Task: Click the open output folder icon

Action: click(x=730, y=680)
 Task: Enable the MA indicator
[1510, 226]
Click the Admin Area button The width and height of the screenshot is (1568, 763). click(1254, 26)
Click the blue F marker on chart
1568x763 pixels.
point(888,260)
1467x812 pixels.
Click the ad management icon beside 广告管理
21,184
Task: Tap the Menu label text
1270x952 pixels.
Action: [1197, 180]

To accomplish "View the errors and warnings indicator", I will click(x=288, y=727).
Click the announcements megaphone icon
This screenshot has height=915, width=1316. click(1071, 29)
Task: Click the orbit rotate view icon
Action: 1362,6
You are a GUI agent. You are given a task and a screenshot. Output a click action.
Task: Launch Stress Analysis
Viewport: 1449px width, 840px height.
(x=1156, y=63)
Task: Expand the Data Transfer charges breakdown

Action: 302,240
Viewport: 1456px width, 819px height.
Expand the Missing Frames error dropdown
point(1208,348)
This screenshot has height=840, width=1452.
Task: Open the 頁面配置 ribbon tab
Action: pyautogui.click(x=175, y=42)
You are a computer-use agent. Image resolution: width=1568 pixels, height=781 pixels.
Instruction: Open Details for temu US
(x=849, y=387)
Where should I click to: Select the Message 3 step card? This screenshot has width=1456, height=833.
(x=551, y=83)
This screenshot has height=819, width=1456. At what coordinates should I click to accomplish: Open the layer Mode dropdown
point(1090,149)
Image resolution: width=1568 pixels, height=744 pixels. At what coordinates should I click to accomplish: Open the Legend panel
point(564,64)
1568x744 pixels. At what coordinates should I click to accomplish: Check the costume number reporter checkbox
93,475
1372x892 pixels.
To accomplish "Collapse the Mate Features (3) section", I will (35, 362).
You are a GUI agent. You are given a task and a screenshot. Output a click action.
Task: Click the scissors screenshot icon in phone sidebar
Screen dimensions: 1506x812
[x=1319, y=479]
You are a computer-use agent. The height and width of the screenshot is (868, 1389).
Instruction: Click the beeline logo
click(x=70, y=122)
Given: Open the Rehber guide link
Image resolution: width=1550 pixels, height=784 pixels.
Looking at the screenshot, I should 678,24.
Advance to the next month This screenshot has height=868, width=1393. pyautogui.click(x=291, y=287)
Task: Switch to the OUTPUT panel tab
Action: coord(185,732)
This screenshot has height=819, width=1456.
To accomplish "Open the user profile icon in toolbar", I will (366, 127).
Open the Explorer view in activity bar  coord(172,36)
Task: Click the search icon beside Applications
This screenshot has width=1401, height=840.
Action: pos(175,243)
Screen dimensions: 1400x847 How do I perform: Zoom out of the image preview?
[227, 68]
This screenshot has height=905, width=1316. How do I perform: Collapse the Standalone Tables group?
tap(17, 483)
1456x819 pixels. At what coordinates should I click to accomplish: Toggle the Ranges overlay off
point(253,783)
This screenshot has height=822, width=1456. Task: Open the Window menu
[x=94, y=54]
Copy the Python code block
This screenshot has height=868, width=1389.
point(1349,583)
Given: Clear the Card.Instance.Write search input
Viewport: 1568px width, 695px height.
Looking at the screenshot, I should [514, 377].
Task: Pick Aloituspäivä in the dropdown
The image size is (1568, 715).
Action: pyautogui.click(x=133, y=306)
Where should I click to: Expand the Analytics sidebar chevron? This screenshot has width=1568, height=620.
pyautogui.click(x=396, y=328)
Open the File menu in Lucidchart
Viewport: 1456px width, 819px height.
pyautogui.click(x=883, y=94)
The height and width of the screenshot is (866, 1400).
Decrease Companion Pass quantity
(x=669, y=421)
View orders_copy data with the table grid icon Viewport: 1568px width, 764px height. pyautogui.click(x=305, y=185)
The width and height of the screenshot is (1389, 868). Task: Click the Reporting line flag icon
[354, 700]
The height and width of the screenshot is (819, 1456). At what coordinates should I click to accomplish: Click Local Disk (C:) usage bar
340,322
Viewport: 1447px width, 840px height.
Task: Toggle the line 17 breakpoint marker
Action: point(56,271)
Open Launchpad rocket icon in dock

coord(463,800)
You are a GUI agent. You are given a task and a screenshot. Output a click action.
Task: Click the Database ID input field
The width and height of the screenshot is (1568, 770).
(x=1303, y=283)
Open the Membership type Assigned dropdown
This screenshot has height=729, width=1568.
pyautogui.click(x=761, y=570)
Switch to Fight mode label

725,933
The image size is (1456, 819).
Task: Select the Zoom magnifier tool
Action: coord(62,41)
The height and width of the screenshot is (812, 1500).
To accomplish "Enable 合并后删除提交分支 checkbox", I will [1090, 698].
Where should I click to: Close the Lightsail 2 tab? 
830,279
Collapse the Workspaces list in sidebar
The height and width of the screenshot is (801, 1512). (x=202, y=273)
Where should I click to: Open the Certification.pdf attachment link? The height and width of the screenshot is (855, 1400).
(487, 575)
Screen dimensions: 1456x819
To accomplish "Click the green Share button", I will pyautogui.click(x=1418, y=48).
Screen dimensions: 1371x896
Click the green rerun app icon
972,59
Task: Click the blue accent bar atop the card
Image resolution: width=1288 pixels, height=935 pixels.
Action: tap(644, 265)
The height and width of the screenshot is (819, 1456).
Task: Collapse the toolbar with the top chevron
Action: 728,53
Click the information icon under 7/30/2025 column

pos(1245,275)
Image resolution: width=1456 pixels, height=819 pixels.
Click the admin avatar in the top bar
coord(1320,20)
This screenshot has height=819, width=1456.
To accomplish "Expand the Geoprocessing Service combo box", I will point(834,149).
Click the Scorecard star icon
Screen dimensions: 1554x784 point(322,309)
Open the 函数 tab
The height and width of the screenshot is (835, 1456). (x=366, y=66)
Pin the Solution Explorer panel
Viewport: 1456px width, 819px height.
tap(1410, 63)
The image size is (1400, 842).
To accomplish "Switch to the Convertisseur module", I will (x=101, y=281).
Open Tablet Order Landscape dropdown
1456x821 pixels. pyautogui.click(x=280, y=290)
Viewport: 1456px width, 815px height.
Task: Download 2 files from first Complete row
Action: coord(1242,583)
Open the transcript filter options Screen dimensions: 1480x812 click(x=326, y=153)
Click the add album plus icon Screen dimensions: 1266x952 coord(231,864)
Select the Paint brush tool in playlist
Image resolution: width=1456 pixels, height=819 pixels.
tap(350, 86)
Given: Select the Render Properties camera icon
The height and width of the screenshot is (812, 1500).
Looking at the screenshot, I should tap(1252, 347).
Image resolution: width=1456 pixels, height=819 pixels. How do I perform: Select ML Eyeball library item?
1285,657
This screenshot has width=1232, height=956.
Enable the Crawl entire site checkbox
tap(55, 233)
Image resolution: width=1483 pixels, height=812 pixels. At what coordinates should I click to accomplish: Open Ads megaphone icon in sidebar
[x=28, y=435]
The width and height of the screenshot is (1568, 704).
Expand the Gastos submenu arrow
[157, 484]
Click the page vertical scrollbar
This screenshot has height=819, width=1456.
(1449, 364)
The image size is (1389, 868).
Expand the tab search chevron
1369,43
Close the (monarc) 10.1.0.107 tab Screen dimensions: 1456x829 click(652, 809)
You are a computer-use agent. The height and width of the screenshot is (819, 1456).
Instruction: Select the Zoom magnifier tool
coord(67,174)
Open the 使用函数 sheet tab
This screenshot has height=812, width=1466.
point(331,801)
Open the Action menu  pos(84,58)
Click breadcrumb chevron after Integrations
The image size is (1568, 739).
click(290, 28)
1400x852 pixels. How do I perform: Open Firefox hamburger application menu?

What you have to do — Please copy out each record, character for character.

Answer section —
Task: Click the open output folder icon

Action: click(x=730, y=680)
 Task: Enable the MA indicator
[1510, 226]
Click the Admin Area button The width and height of the screenshot is (1568, 763). click(1254, 26)
Click the blue F marker on chart
1568x763 pixels.
point(888,260)
1467x812 pixels.
Click the ad management icon beside 广告管理
21,184
Task: Tap the Menu label text
1270x952 pixels.
Action: [1197, 180]

To accomplish "View the errors and warnings indicator", I will click(x=288, y=727).
Click the announcements megaphone icon
This screenshot has height=915, width=1316. click(1071, 29)
Task: Click the orbit rotate view icon
Action: 1362,6
You are a GUI agent. You are given a task and a screenshot. Output a click action.
Task: Launch Stress Analysis
Viewport: 1449px width, 840px height.
(x=1156, y=63)
Task: Expand the Data Transfer charges breakdown

Action: 302,240
Viewport: 1456px width, 819px height.
Expand the Missing Frames error dropdown
point(1208,348)
This screenshot has height=840, width=1452.
Task: Open the 頁面配置 ribbon tab
Action: pyautogui.click(x=175, y=42)
You are a computer-use agent. Image resolution: width=1568 pixels, height=781 pixels.
Instruction: Open Details for temu US
(x=849, y=387)
Where should I click to: Select the Message 3 step card? This screenshot has width=1456, height=833.
(x=551, y=83)
This screenshot has height=819, width=1456. At what coordinates should I click to accomplish: Open the layer Mode dropdown
point(1090,149)
Image resolution: width=1568 pixels, height=744 pixels. At what coordinates should I click to accomplish: Open the Legend panel
point(564,64)
1568x744 pixels. At what coordinates should I click to accomplish: Check the costume number reporter checkbox
93,475
1372x892 pixels.
To accomplish "Collapse the Mate Features (3) section", I will (35, 362).
You are a GUI agent. You are given a task and a screenshot. Output a click action.
Task: Click the scissors screenshot icon in phone sidebar
Screen dimensions: 1506x812
[x=1319, y=479]
You are a computer-use agent. The height and width of the screenshot is (868, 1389).
Instruction: Click the beeline logo
click(x=70, y=122)
Given: Open the Rehber guide link
Image resolution: width=1550 pixels, height=784 pixels.
Looking at the screenshot, I should 678,24.
Advance to the next month This screenshot has height=868, width=1393. pyautogui.click(x=291, y=287)
Task: Switch to the OUTPUT panel tab
Action: coord(185,732)
This screenshot has height=819, width=1456.
To accomplish "Open the user profile icon in toolbar", I will (366, 127).
Open the Explorer view in activity bar  coord(172,36)
Task: Click the search icon beside Applications
This screenshot has width=1401, height=840.
Action: pos(175,243)
Screen dimensions: 1400x847 How do I perform: Zoom out of the image preview?
[227, 68]
This screenshot has height=905, width=1316. How do I perform: Collapse the Standalone Tables group?
tap(17, 483)
1456x819 pixels. At what coordinates should I click to accomplish: Toggle the Ranges overlay off
point(253,783)
This screenshot has height=822, width=1456. Task: Open the Window menu
[x=94, y=54]
Copy the Python code block
This screenshot has height=868, width=1389.
point(1349,583)
Given: Clear the Card.Instance.Write search input
Viewport: 1568px width, 695px height.
Looking at the screenshot, I should [514, 377].
Task: Pick Aloituspäivä in the dropdown
The image size is (1568, 715).
Action: pyautogui.click(x=133, y=306)
Where should I click to: Expand the Analytics sidebar chevron? This screenshot has width=1568, height=620.
pyautogui.click(x=396, y=328)
Open the File menu in Lucidchart
Viewport: 1456px width, 819px height.
pyautogui.click(x=883, y=94)
The height and width of the screenshot is (866, 1400).
Decrease Companion Pass quantity
(x=669, y=421)
View orders_copy data with the table grid icon Viewport: 1568px width, 764px height. pyautogui.click(x=305, y=185)
The width and height of the screenshot is (1389, 868). Task: Click the Reporting line flag icon
[354, 700]
The height and width of the screenshot is (819, 1456). At what coordinates should I click to accomplish: Click Local Disk (C:) usage bar
340,322
Viewport: 1447px width, 840px height.
Task: Toggle the line 17 breakpoint marker
Action: point(56,271)
Open Launchpad rocket icon in dock

coord(463,800)
You are a GUI agent. You are given a task and a screenshot. Output a click action.
Task: Click the Database ID input field
The width and height of the screenshot is (1568, 770).
(x=1303, y=283)
Open the Membership type Assigned dropdown
This screenshot has height=729, width=1568.
pyautogui.click(x=761, y=570)
Switch to Fight mode label

725,933
The image size is (1456, 819).
Task: Select the Zoom magnifier tool
Action: coord(62,41)
The height and width of the screenshot is (812, 1500).
To accomplish "Enable 合并后删除提交分支 checkbox", I will [1090, 698].
Where should I click to: Close the Lightsail 2 tab? 
830,279
Collapse the Workspaces list in sidebar
The height and width of the screenshot is (801, 1512). (x=202, y=273)
Where should I click to: Open the Certification.pdf attachment link? The height and width of the screenshot is (855, 1400).
(487, 575)
Screen dimensions: 1456x819
To accomplish "Click the green Share button", I will pyautogui.click(x=1418, y=48).
Screen dimensions: 1371x896
Click the green rerun app icon
972,59
Task: Click the blue accent bar atop the card
Image resolution: width=1288 pixels, height=935 pixels.
Action: tap(644, 265)
The height and width of the screenshot is (819, 1456).
Task: Collapse the toolbar with the top chevron
Action: 728,53
Click the information icon under 7/30/2025 column

pos(1245,275)
Image resolution: width=1456 pixels, height=819 pixels.
Click the admin avatar in the top bar
coord(1320,20)
This screenshot has height=819, width=1456.
To accomplish "Expand the Geoprocessing Service combo box", I will point(834,149).
Click the Scorecard star icon
Screen dimensions: 1554x784 point(322,309)
Open the 函数 tab
The height and width of the screenshot is (835, 1456). (x=366, y=66)
Pin the Solution Explorer panel
Viewport: 1456px width, 819px height.
tap(1410, 63)
The image size is (1400, 842).
To accomplish "Switch to the Convertisseur module", I will (x=101, y=281).
Open Tablet Order Landscape dropdown
1456x821 pixels. pyautogui.click(x=280, y=290)
Viewport: 1456px width, 815px height.
Task: Download 2 files from first Complete row
Action: coord(1242,583)
Open the transcript filter options Screen dimensions: 1480x812 click(x=326, y=153)
Click the add album plus icon Screen dimensions: 1266x952 coord(231,864)
Select the Paint brush tool in playlist
Image resolution: width=1456 pixels, height=819 pixels.
tap(350, 86)
Given: Select the Render Properties camera icon
The height and width of the screenshot is (812, 1500).
Looking at the screenshot, I should tap(1252, 347).
Image resolution: width=1456 pixels, height=819 pixels. How do I perform: Select ML Eyeball library item?
1285,657
This screenshot has width=1232, height=956.
Enable the Crawl entire site checkbox
tap(55, 233)
Image resolution: width=1483 pixels, height=812 pixels. At what coordinates should I click to accomplish: Open Ads megaphone icon in sidebar
[x=28, y=435]
The width and height of the screenshot is (1568, 704).
Expand the Gastos submenu arrow
[157, 484]
Click the page vertical scrollbar
This screenshot has height=819, width=1456.
(1449, 364)
The image size is (1389, 868).
Expand the tab search chevron
1369,43
Close the (monarc) 10.1.0.107 tab Screen dimensions: 1456x829 click(652, 809)
You are a computer-use agent. The height and width of the screenshot is (819, 1456).
Instruction: Select the Zoom magnifier tool
coord(67,174)
Open the 使用函数 sheet tab
This screenshot has height=812, width=1466.
point(331,801)
Open the Action menu  pos(84,58)
Click breadcrumb chevron after Integrations
The image size is (1568, 739).
click(290, 28)
1400x852 pixels. How do I perform: Open Firefox hamburger application menu?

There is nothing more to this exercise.